--- TASK DATA Enclosed Below ---

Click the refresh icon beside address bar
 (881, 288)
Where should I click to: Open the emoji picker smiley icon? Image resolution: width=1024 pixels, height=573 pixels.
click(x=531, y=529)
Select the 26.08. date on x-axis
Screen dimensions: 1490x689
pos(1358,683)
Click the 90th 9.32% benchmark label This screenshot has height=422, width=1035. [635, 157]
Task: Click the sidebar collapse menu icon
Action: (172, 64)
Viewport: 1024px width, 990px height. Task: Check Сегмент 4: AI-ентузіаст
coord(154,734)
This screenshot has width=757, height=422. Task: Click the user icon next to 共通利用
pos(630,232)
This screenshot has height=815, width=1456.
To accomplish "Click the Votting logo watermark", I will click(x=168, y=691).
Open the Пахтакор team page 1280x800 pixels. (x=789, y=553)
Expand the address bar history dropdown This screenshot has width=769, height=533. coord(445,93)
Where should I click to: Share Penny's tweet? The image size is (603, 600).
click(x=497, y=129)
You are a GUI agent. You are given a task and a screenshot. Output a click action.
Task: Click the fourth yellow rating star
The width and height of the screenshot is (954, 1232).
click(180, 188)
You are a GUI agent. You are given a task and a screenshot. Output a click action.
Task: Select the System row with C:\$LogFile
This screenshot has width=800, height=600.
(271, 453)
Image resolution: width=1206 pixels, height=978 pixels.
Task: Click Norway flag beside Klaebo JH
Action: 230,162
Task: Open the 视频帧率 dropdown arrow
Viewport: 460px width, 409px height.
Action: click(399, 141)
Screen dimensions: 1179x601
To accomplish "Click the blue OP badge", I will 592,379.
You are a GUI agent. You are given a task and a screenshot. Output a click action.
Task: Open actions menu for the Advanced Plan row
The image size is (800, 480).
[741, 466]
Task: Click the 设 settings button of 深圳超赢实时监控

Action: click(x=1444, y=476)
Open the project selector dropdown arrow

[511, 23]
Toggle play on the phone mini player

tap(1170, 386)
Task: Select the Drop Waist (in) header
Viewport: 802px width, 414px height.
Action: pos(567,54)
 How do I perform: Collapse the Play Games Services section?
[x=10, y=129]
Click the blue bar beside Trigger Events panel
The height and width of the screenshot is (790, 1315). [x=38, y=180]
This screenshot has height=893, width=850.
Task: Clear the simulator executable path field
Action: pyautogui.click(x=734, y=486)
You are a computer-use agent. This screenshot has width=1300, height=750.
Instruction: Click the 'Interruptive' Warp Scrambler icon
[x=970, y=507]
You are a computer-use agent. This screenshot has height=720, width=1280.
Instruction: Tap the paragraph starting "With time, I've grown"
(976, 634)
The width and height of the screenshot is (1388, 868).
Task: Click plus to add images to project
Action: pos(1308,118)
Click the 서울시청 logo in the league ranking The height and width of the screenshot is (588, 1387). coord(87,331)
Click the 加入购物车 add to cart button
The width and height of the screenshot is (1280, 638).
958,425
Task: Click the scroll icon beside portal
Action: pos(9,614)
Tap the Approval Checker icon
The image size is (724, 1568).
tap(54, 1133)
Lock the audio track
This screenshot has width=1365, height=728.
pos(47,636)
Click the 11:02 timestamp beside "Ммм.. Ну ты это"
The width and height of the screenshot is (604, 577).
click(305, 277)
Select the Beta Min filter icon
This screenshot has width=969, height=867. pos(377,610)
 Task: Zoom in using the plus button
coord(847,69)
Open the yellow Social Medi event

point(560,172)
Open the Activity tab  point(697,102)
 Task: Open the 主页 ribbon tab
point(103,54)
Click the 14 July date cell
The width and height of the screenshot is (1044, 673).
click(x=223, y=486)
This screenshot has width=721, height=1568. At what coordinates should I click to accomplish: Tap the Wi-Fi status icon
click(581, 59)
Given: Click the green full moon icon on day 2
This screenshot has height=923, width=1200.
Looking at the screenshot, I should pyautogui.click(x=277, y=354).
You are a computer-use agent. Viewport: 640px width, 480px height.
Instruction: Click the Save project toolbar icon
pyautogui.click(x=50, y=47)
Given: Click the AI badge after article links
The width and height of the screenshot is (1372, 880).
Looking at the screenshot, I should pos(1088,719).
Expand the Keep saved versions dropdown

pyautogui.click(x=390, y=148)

--- End of Enclosed TASK DATA ---

TASK TO CARRY OUT:
Can you restate every record above word for word?

EXERCISE RESULT:
Click the refresh icon beside address bar
 (881, 288)
Where should I click to: Open the emoji picker smiley icon? Image resolution: width=1024 pixels, height=573 pixels.
click(x=531, y=529)
Select the 26.08. date on x-axis
Screen dimensions: 1490x689
pos(1358,683)
Click the 90th 9.32% benchmark label This screenshot has height=422, width=1035. [635, 157]
Task: Click the sidebar collapse menu icon
Action: (172, 64)
Viewport: 1024px width, 990px height. Task: Check Сегмент 4: AI-ентузіаст
coord(154,734)
This screenshot has width=757, height=422. Task: Click the user icon next to 共通利用
pos(630,232)
This screenshot has height=815, width=1456.
To accomplish "Click the Votting logo watermark", I will click(x=168, y=691).
Open the Пахтакор team page 1280x800 pixels. (x=789, y=553)
Expand the address bar history dropdown This screenshot has width=769, height=533. coord(445,93)
Where should I click to: Share Penny's tweet? The image size is (603, 600).
click(x=497, y=129)
You are a GUI agent. You are given a task and a screenshot. Output a click action.
Task: Click the fourth yellow rating star
The width and height of the screenshot is (954, 1232).
click(180, 188)
You are a GUI agent. You are given a task and a screenshot. Output a click action.
Task: Select the System row with C:\$LogFile
This screenshot has width=800, height=600.
(271, 453)
Image resolution: width=1206 pixels, height=978 pixels.
Task: Click Norway flag beside Klaebo JH
Action: 230,162
Task: Open the 视频帧率 dropdown arrow
Viewport: 460px width, 409px height.
Action: click(399, 141)
Screen dimensions: 1179x601
To accomplish "Click the blue OP badge", I will 592,379.
You are a GUI agent. You are given a task and a screenshot. Output a click action.
Task: Open actions menu for the Advanced Plan row
The image size is (800, 480).
[741, 466]
Task: Click the 设 settings button of 深圳超赢实时监控

Action: click(x=1444, y=476)
Open the project selector dropdown arrow

[511, 23]
Toggle play on the phone mini player

tap(1170, 386)
Task: Select the Drop Waist (in) header
Viewport: 802px width, 414px height.
Action: pos(567,54)
 How do I perform: Collapse the Play Games Services section?
[x=10, y=129]
Click the blue bar beside Trigger Events panel
The height and width of the screenshot is (790, 1315). [x=38, y=180]
This screenshot has height=893, width=850.
Task: Clear the simulator executable path field
Action: pyautogui.click(x=734, y=486)
You are a computer-use agent. This screenshot has width=1300, height=750.
Instruction: Click the 'Interruptive' Warp Scrambler icon
[x=970, y=507]
You are a computer-use agent. This screenshot has height=720, width=1280.
Instruction: Tap the paragraph starting "With time, I've grown"
(976, 634)
The width and height of the screenshot is (1388, 868).
Task: Click plus to add images to project
Action: pos(1308,118)
Click the 서울시청 logo in the league ranking The height and width of the screenshot is (588, 1387). coord(87,331)
Click the 加入购物车 add to cart button
The width and height of the screenshot is (1280, 638).
958,425
Task: Click the scroll icon beside portal
Action: pos(9,614)
Tap the Approval Checker icon
The image size is (724, 1568).
tap(54, 1133)
Lock the audio track
This screenshot has width=1365, height=728.
pos(47,636)
Click the 11:02 timestamp beside "Ммм.. Ну ты это"
The width and height of the screenshot is (604, 577).
click(305, 277)
Select the Beta Min filter icon
This screenshot has width=969, height=867. pos(377,610)
 Task: Zoom in using the plus button
coord(847,69)
Open the yellow Social Medi event

point(560,172)
Open the Activity tab  point(697,102)
 Task: Open the 主页 ribbon tab
point(103,54)
Click the 14 July date cell
The width and height of the screenshot is (1044, 673).
click(x=223, y=486)
This screenshot has width=721, height=1568. At what coordinates should I click to accomplish: Tap the Wi-Fi status icon
click(581, 59)
Given: Click the green full moon icon on day 2
This screenshot has height=923, width=1200.
Looking at the screenshot, I should pyautogui.click(x=277, y=354).
You are a computer-use agent. Viewport: 640px width, 480px height.
Instruction: Click the Save project toolbar icon
pyautogui.click(x=50, y=47)
Given: Click the AI badge after article links
The width and height of the screenshot is (1372, 880).
Looking at the screenshot, I should pos(1088,719).
Expand the Keep saved versions dropdown

pyautogui.click(x=390, y=148)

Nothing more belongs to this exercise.